Cluster Analysis as a Strategy of Grouping to Construct Goodness-of-Fit Tests when the Continuous Covariates Present in the Logistic Regression Model
Jassim N. Hussain *
Department of Statistics, Faculty of Administration and Economics, University of Karbala, Karbala, Iraq.
Atheer J. Nassir
Department of Clinical Pharmacy, Faculty of Pharmacy, Pharmacy Building (A15), Compedown Campus, University of Sydney, Sydney, NSW, 2006, Australia.

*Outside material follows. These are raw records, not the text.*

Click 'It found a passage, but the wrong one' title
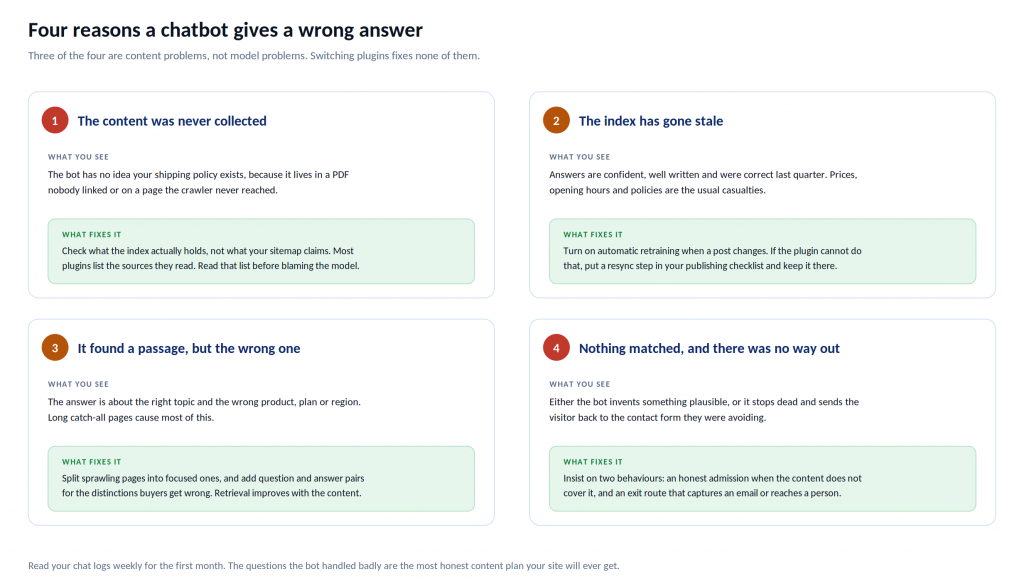(x=189, y=348)
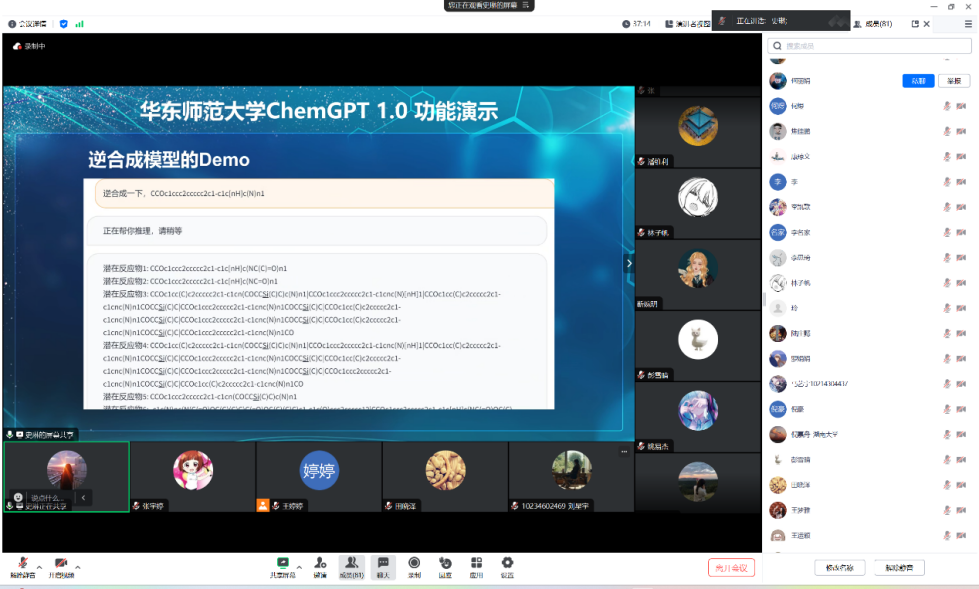The height and width of the screenshot is (589, 979).
Task: Expand video options arrow beside camera
Action: [x=78, y=566]
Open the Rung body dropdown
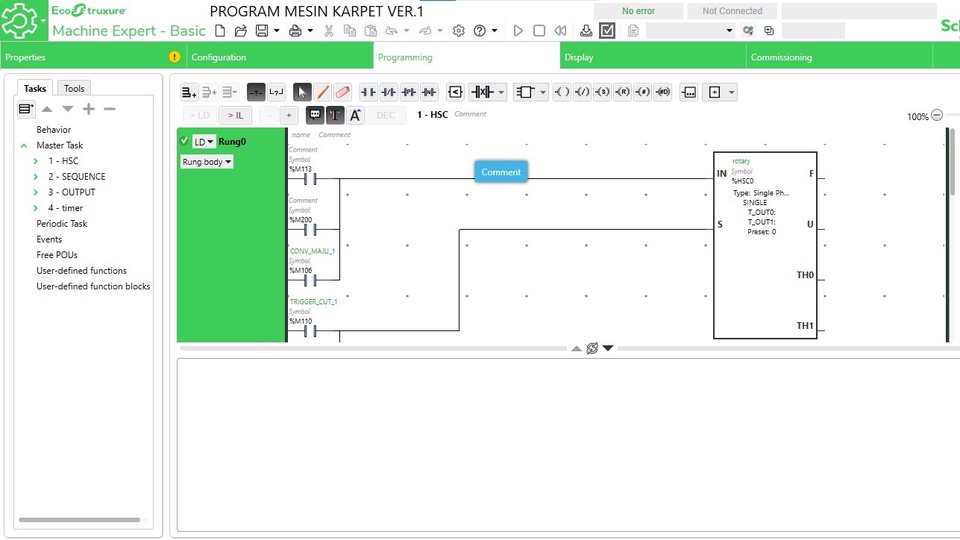This screenshot has width=960, height=540. pos(207,161)
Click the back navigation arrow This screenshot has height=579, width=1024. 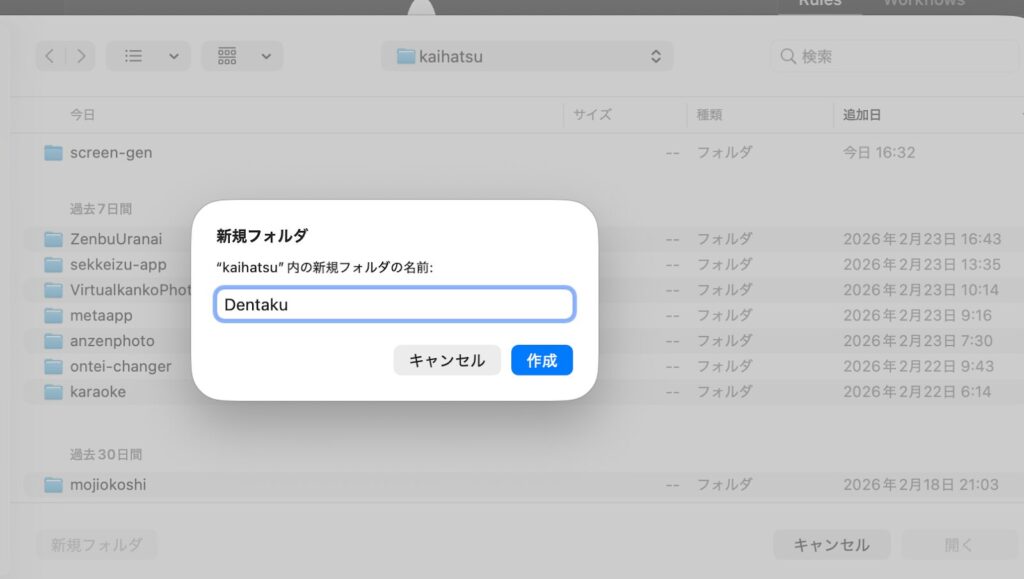coord(49,56)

*Author to whom correspondence should be addressed.
Abstract
When continuous covariates are present, classical Pearson and deviance goodness-of-fit tests to assess logistic model fit break down. Many goodness-of-fit (GOF) tests such as Hosmer–Lemeshow tests can be used in these situations. Meanwhile, it is simple to perform and widely used, it does not have desirable power in many cases and provides no further information on the source of any detectable lack-of-fit. We propose a new strategy of grouping based on a very general partitional clustering in the covariate space to construct two goodness-of-fit test statistics. Many simulation studies are implemented and clinical data set is analyzed to examine the performance of the proposed strategy of grouping and the developed GOF test statistics. The results show that the proposed strategy of grouping and GOF test statistics based on it has a potential for use in practice as a recommended strategy of grouping and as GOF test statistics to assess the adequacy of the logistic regression model.
Keywords: Continuous covariates, cluster analysis, goodness-of-fit test, logistic regression, strategy of grouping.